The editorial section today in the Miami Herald, once again blessed us with a gem of an opinion. This time the opinion was offered by one of the writers/ editors at the Miami paper, Fabiola Santiago. She goes on about the Mass held this past Sunday in Havana by Cardinal Jaime Ortega and how he included prayers for the health of Hugo Chavez and his recovery after removing a cancerous tumor.
I'm not going to comment on people's religious beliefs. To each his own. I really couldn't care less about if or what religion a person decides to follow. But I will say that the suggestion made by Fabiola Santiago, that "Sometimes, as happened Sunday in Havana, that prayer reaches our ears in Miami and rattles our faith, breaks our hearts." if hearts are broken because of a prayer for someone's health to be bettered is heartbreaking to some in Miami, it is a reminder of the lack of respect for humanity that some in Miami's right wing Cuban community show. These twisted individuals who feel that giving the key to Hialeah to the air plane bomber, Luis Posada Carriles, is a good thing, somehow feel that praying for the health of Venezuela's president is offensive and heart breaking.
These right wing, anti-Cuban people are not in the least concerned about the well being of the people of Venezuela. They really couldn't care less about the leadership of Venezuela or any other country as long as they would lend a hand at isolating the Cuban people. But since Hugo Chavez decided that solidarity with the Cuban people would be his country's path, he is now an enemy of the powerful anti-Castro elite in South Florida.
She finds it cynical that such a mass would take place on the island based on the idea that decades ago "all but prohibited religious worship". Even if this were the case then, it isn't now and religious worship does take place, so much so that the Pope will be visiting Cuba later this month. As opposed to opening her mind and accepting the way things are now, she traps herself by the outdated logic prevalent in those that search for ways to rationalize the United States' policy of trying to isolate Cuba. Countless errors have been made in Cuba since 1959, just as mistakes are made by every government in the world, but there has been nothing more harmful to the Cuban people than the laws supported by the extremist in Miami. They have been willing to find any mechanism possible to attempt to cause as many hardships for ordinary Cubans over the past five decades, ironically professing their love for those same victims of their policies.

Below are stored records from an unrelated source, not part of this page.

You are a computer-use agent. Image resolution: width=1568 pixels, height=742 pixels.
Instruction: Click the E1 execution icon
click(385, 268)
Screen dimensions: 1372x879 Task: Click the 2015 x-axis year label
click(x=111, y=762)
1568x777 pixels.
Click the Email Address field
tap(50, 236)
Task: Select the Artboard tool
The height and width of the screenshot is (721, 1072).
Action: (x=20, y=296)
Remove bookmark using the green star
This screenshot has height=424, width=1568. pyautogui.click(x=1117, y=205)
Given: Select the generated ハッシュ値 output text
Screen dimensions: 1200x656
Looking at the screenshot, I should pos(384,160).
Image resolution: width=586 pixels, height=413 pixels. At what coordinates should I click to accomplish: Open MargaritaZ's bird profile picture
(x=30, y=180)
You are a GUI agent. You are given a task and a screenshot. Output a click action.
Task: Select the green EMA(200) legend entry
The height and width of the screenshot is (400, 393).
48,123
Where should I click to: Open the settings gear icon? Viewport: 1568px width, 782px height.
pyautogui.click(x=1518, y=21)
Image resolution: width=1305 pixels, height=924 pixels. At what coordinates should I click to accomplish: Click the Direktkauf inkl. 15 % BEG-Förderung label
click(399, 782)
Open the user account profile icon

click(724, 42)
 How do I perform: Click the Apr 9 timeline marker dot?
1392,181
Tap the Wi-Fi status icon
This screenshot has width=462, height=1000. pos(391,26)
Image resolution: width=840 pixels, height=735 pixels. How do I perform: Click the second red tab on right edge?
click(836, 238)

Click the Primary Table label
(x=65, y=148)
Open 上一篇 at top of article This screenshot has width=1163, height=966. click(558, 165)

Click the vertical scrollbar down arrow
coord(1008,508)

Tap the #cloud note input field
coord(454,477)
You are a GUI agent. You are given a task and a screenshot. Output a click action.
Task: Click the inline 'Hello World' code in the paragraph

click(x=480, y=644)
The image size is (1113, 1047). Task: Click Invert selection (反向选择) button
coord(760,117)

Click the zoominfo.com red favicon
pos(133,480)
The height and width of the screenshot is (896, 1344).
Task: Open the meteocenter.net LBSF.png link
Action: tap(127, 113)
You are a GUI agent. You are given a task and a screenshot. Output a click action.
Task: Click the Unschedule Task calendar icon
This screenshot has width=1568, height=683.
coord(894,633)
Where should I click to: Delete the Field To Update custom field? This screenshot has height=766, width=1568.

"Sometimes a prayer sounds less like a prayer and more like a political move." This is how Fabiola Santiago describes the prayers offered for Chavez. Yet she imagines that if the Pope were to decide to visit the so-called dissidents, the ones who have countless connections with the anti-Cuba group in Miami and U.S. government officials, that it wouldn't be a "political move" meant to please the spectators in South Florida. Political is the description offered by Mrs. Santiago of Cuba's government as a "ruthless dictatorship" who, according to her and others in Miami, causes the suffering of the Cuban people. She fails to recognize even once the effects that the embargo and all of the corresponding laws have on the "suffering" Cuban people. Under what she describes as a ruthless dictatorship, the Cuban people go to sleep every night peacefully knowing that not one child on the island goes without a place to call home. Under the "ruthless dictatorship", health care is a right, not a commodity, which all people have including the actors/dissidents who receive their financial support from groups who are openly enemies of the system which guarantees that right. Under the "ruthless dictatorship", people can study as long as they'd like, free of charge, because the "ruthless dictatorship" puts an enormous emphasis on education and, like health care, doesn't view education as a commodity.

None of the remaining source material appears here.